Exercise goal: Please repeat the entries word for word and keep the images out.

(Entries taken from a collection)
*** Block opens ***

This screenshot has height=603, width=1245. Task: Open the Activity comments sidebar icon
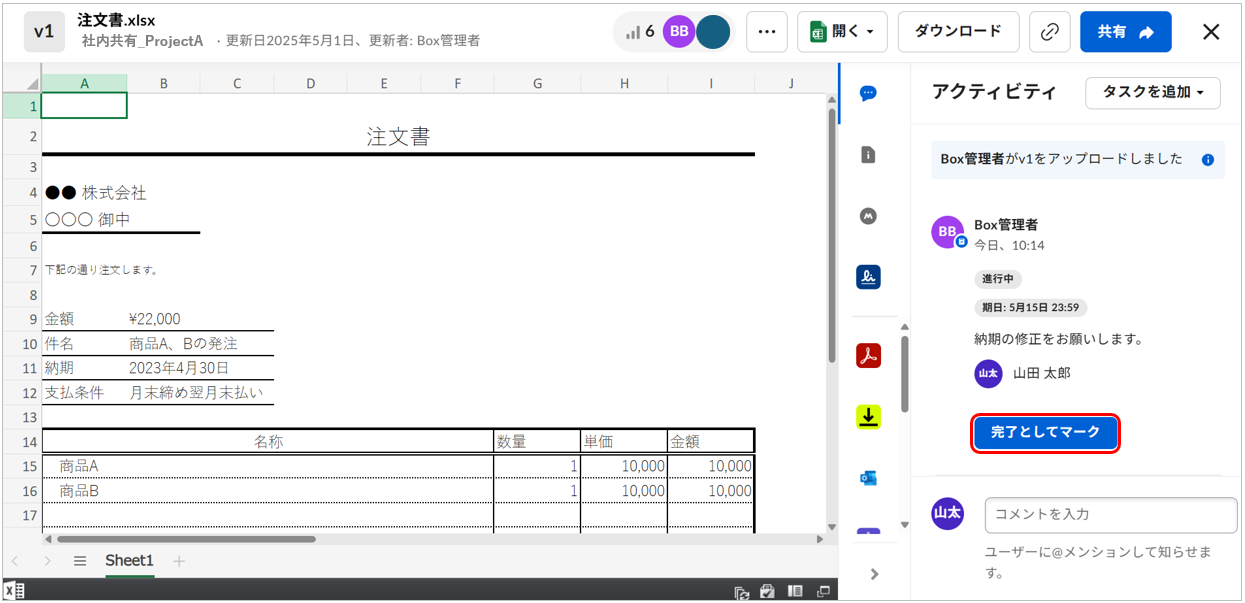pyautogui.click(x=868, y=93)
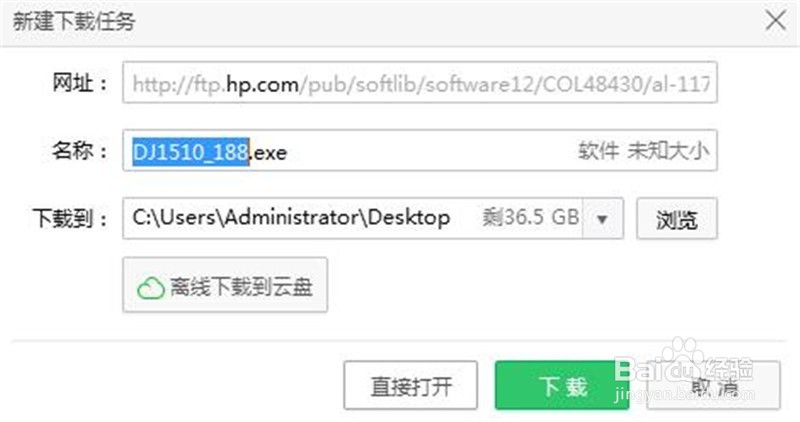Image resolution: width=800 pixels, height=422 pixels.
Task: Start the download with the green 下载 button
Action: [562, 386]
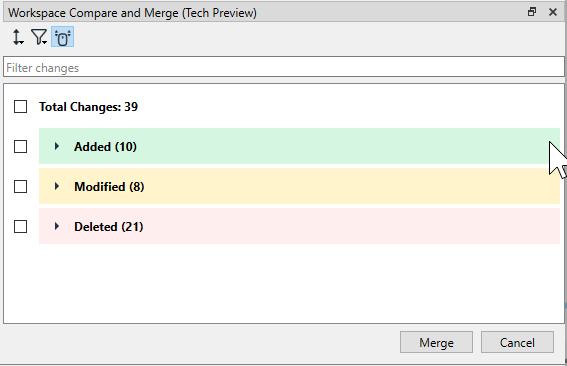
Task: Select the green Added (10) row label
Action: (105, 147)
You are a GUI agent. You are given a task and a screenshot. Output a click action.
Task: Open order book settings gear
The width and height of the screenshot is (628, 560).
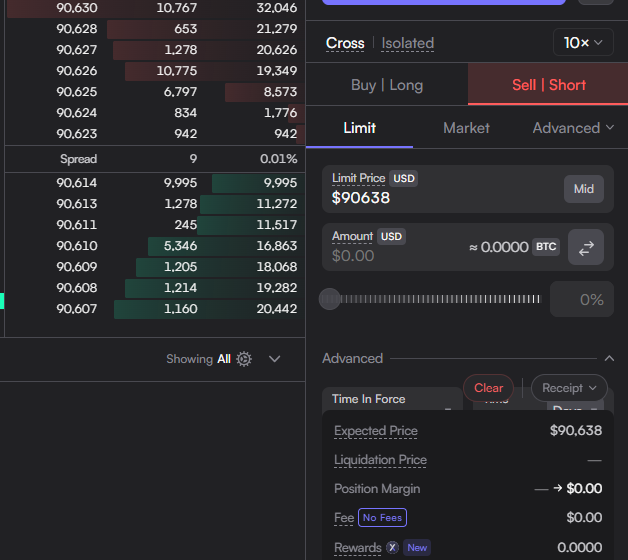point(244,359)
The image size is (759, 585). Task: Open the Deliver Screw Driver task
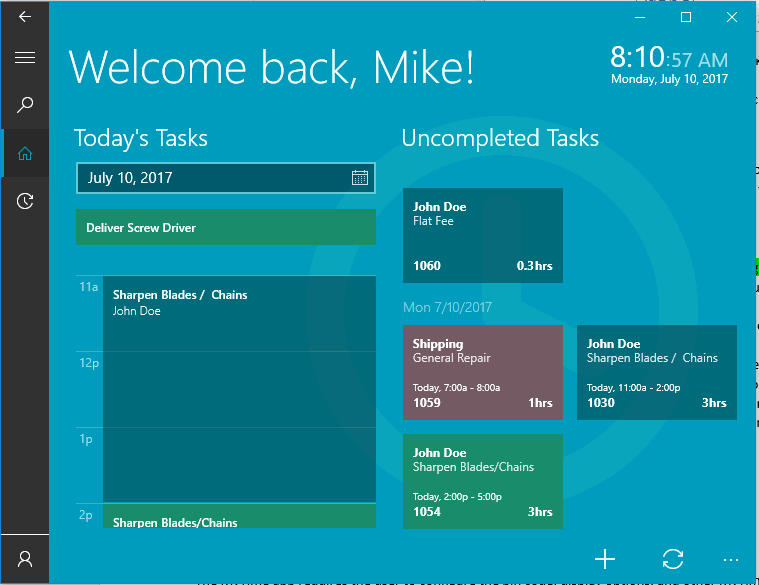(226, 228)
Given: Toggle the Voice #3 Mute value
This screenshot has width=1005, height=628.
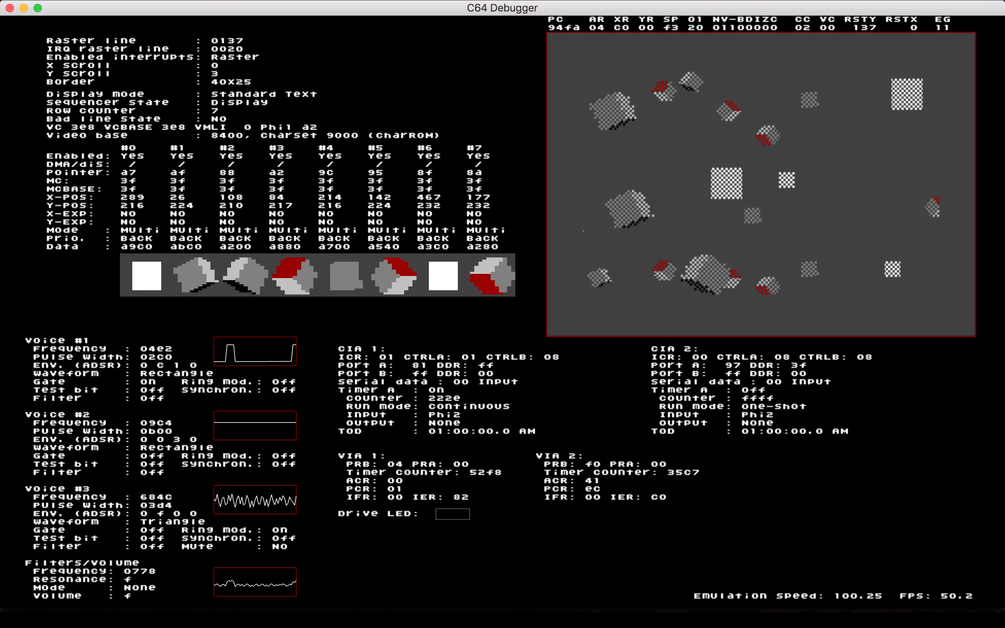Looking at the screenshot, I should (x=279, y=547).
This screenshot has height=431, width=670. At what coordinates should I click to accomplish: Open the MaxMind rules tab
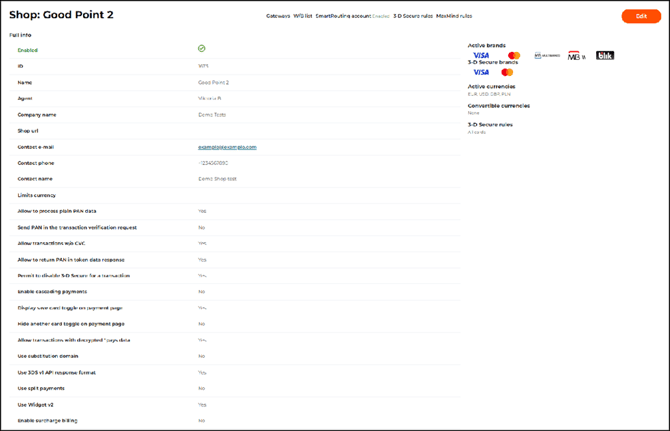point(454,16)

*** Block closes ***

Answer:
This screenshot has height=603, width=1245. Task: Open the Activity comments sidebar icon
pyautogui.click(x=868, y=93)
Image resolution: width=800 pixels, height=422 pixels.
Task: Start the download with the green 下载 button
Action: [562, 386]
Task: Select the green Added (10) row label
Action: (105, 147)
You are a GUI agent. You are given a task and a screenshot. Output a click action.
Task: Open order book settings gear
The width and height of the screenshot is (628, 560).
point(244,359)
The image size is (759, 585). Task: Open the Deliver Screw Driver task
(226, 228)
Given: Toggle the Voice #3 Mute value
This screenshot has width=1005, height=628.
Looking at the screenshot, I should (x=279, y=547).
This screenshot has height=431, width=670. At what coordinates should I click to accomplish: Open the MaxMind rules tab
point(454,16)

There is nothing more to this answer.